Audio on the FZ series is a mixed bag. The integrated speakers are awful -- barely able to fill a medium-sized room. The laptop has an Intel High Definition Audio sound card so it can, theoretically, output 7.1-channel audio via external speakers. Unfortunately the laptop only has headphone and mic output jacks so 2.1 audio is the best you can get from it.
Being a Centrino Duo laptop, the FZ packs Wi-Fi as standard -- 802.11a/b/g formats are acceptable, but we were disappointed at the lack of support with the faster 802.11n standard. There's no integrated 3G for wireless access away from a Wi-Fi hotspot, but we figure the laptop is a little too bulky to be a mobile office, so it's no great loss.

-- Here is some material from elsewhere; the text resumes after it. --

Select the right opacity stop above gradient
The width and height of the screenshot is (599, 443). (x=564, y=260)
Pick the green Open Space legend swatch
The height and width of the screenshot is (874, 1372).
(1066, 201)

Software on the FZ is par for the Sony laptop course. You get Adobe Photoshop Elements for editing images, Adobe Premier Elements for editing video, plus WinDVD for movie playback. The woeful SonicStage is included, as is a trial of Microsoft Office 2007 and Microsoft Works. Sony supplies a one-year warranty with an option to buy a further two years.
The FZ series offers very similar performance to the Vaio AR11S. Despite having a processor that's 200MHz "slower", it racked up 4,324 in our PCMark 2005 test, compared to the AR11S' 4,320. It should, however, have a bigger edge than this score differential suggests. It has twice as much RAM as the AR11S, so it's more reliable a machine when dealing with photo or video editing applications.
It's nowhere near as good as the AR11S for gaming, though. It scored a fairly paltry 1,253 in 3DMark 2006, which is a full 1,606 marks lower. It won't trouble an Alienware, but you'll be pleased to know it will run games at modest settings.
Battery life isn't particularly important on a laptop that isn't designed to stray from the confines of your bedroom or lounge, but for reference, the FZ stayed alive for 80 minutes away from the mains.
The FZ is a solid machine. It's nowhere near as well-equipped as the Vaio AR11S, but if you're after a cheapish multimedia laptop with an optional Blu-ray drive, you could do a lot worse.